Our experience is exactly the opposite of the reviewer who gave this craft the lowest possible rating. Mind you, it took a few times to know how to set up the 13' EXP right; and our previous experience with the smaller 10'5" Advanced Frame undoubtedly was a help. We are great advocates of the BackBone accessory, which, with the aluminum forms, gives a rigid internal architecture to this kayak that will give it a hull speed and an ability to take on large waves that will equal a hard shell of similar beam and length.

Initial set-up is important, as it is, say, for folding kayaks, such as the Feathercrafts (their Kahuna performs in a generically similar way, incidentally). There are a few "tricks" one learns in aligning the BackBone and the floor until a perfect set-up takes no more than ten minutes, tops. Placing the BackBone over the bow's landing skid and the stern's skeg is not difficult, once one uses both hands, inside and outside the hull. Inflating the floor a bit to give it shape before installing it over the BackBone also ensures a symmetrical line-up. Of course - and of prime importance - the main chambers and floor must (I repeat "must") be inflated to a good and firm level - or the kayak simply will not work well at all (I can almost hear Mae West saying, "A hard kayak is good to find"). Sitting back as far as one can in the cockpit is also important. Note that the storage space in the stern would be compromised were the cockpit placed farther back: hence, the need to sit back and engage that skeg to good purpose.

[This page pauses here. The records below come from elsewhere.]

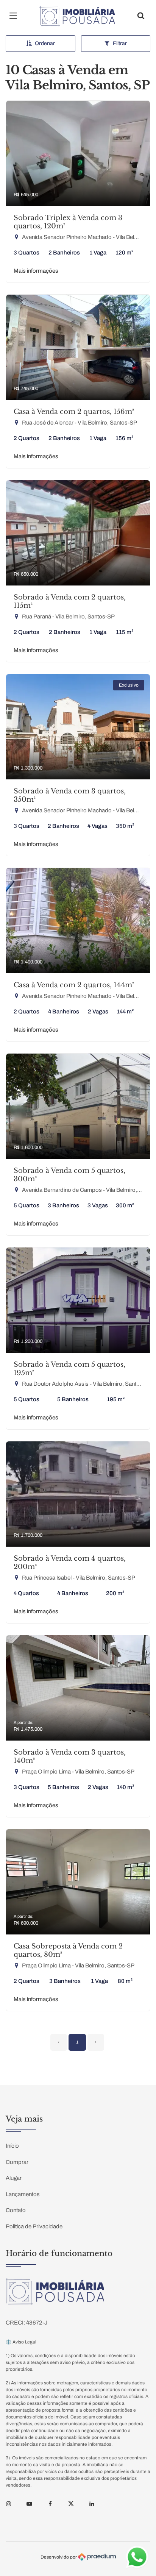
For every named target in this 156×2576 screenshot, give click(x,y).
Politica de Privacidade (34, 2226)
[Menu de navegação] (15, 16)
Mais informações (36, 271)
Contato (16, 2210)
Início (12, 2146)
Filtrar (120, 43)
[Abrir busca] (140, 16)
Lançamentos (23, 2194)
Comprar (17, 2162)
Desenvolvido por (59, 2556)
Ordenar (45, 43)
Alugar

All these little refinements add up to a great gain for a great kayak, but Advanced Elements kayaks, like all IKs and folding kayaks, require somewhat commensurate mental advancement to get the best out of their designs. There is a learning curve, which is steeper, the longer the IK. Thus, the 8'4" Lagoon (Dragonfly XC, Skedaddle) is almost fool-proof. Just pump it up, and it is ready to hit the water. The 10'5" requires more attention, especially if a BackBone is installed - but well worth the little bit of extra effort, given the improvement in performance.

The hull speed of the Expedition is greater than the AF 1, and, again, especially with a BackBone, this craft will glide in a straight line, will paddle at a tangent against steady whitecaps and winds without much weathercocking, and will show a remarkable seaworthiness in all waters. Many of my family and friends have paddled my Expedition; all are astonished by its performance, especially those who have owned hard shells. So, why is my son's and my experience of this kayak so categorically different from some and so similar to others? We are too busy using these wonderful IKs to worry about the answer.